Cell isolation by density gradient centrifugation

Four milliliters WB was diluted with 4 ml of PBS (without Mg2+ or Ca2+; Cantonal Pharmacy, University Hospital Zurich, Switzerland), overlaid on 4 ml of Ficoll (Histopaque®-1077, Sigma-Aldrich, Buchs, Switzerland), and centrifuged (1300 rpm, room temperature, 30 min, low breaks). The mononuclear cell (MNC) fraction was isolated and resuspended in 4 ml of isotonic saline (Bichsel AG, Interlaken, Switzerland).

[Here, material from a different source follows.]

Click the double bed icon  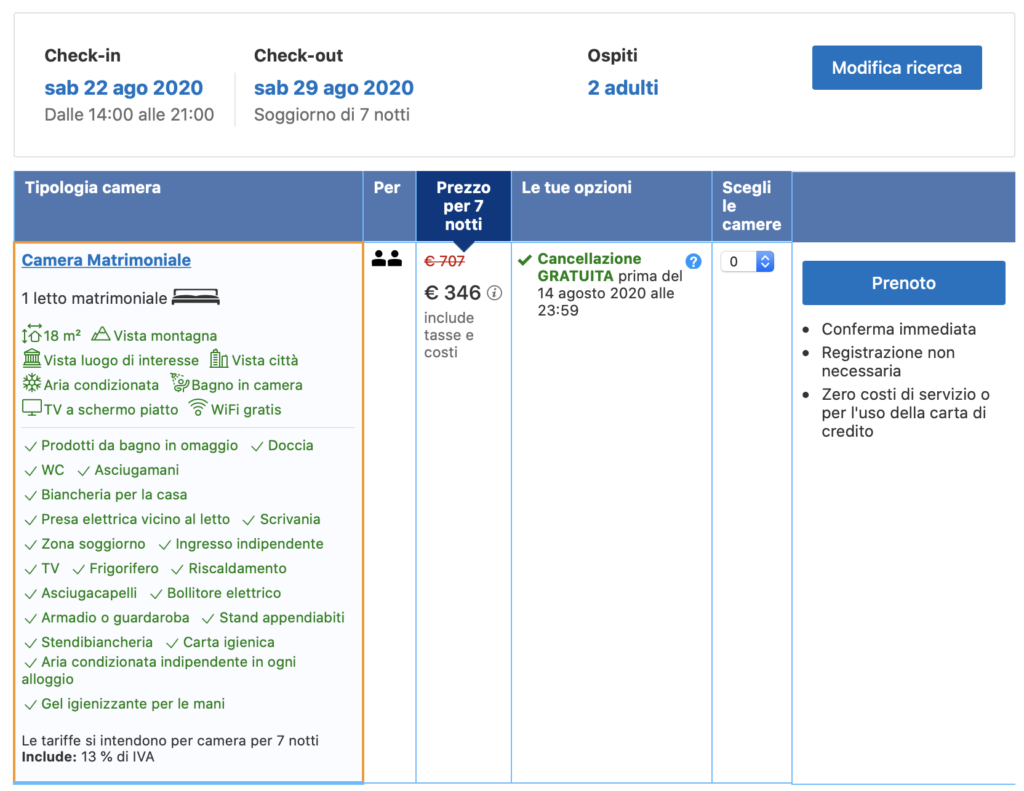(x=196, y=298)
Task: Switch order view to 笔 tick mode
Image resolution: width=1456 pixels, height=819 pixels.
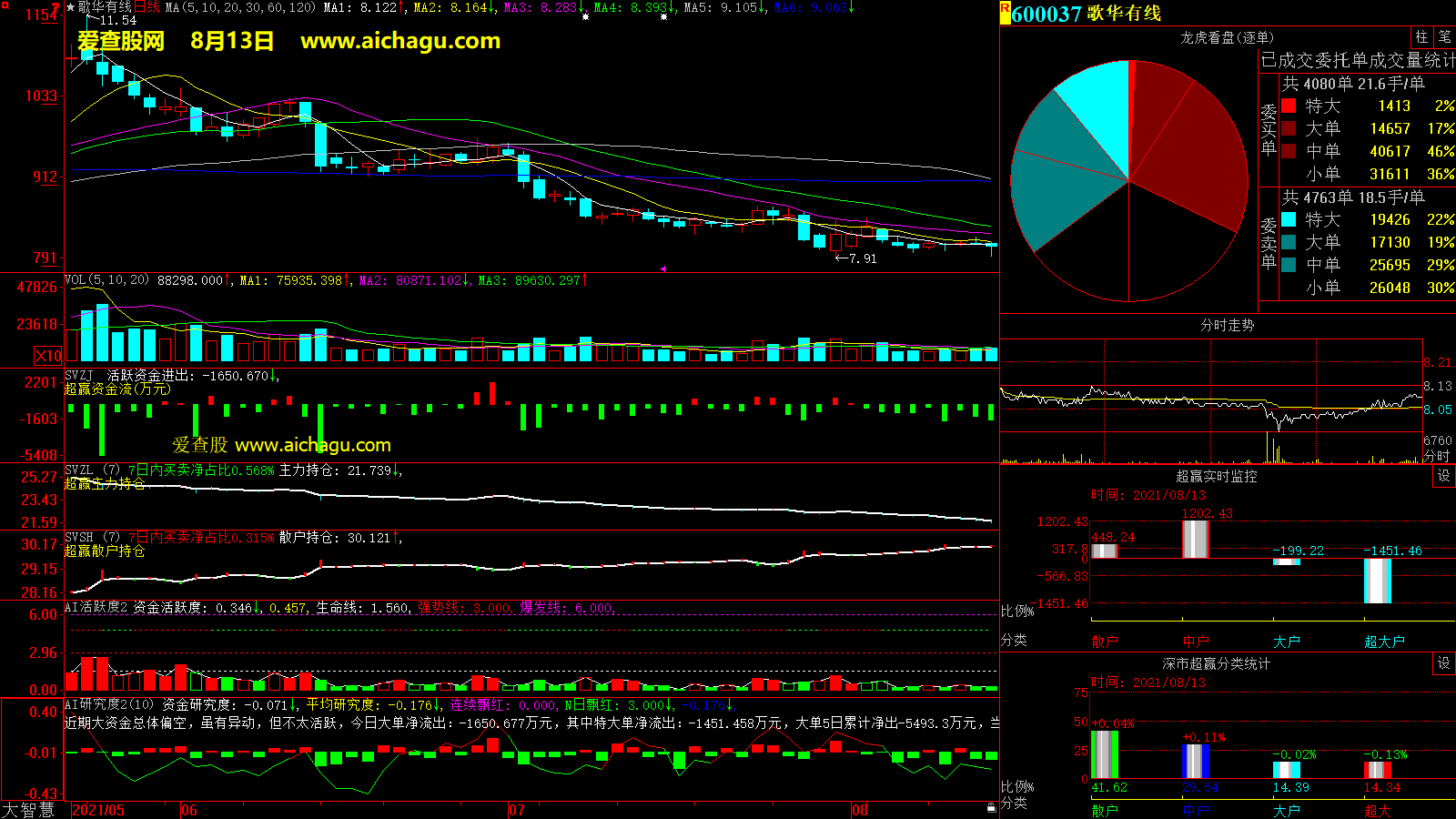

Sample volume before hemocytometer analysis was readjusted to 4 ml to avoid errors by sample dilution/concentration. Of this solution, 1 ml was used for blood cell counting and smear analysis (Fig. 1, DGCun). The rest of the solution was washed with PBS, centrifuged (1300 rpm, 10 °C, 10 min, full breaks) (Fig. 1, DGCw), and subjected to flow cytometry analysis.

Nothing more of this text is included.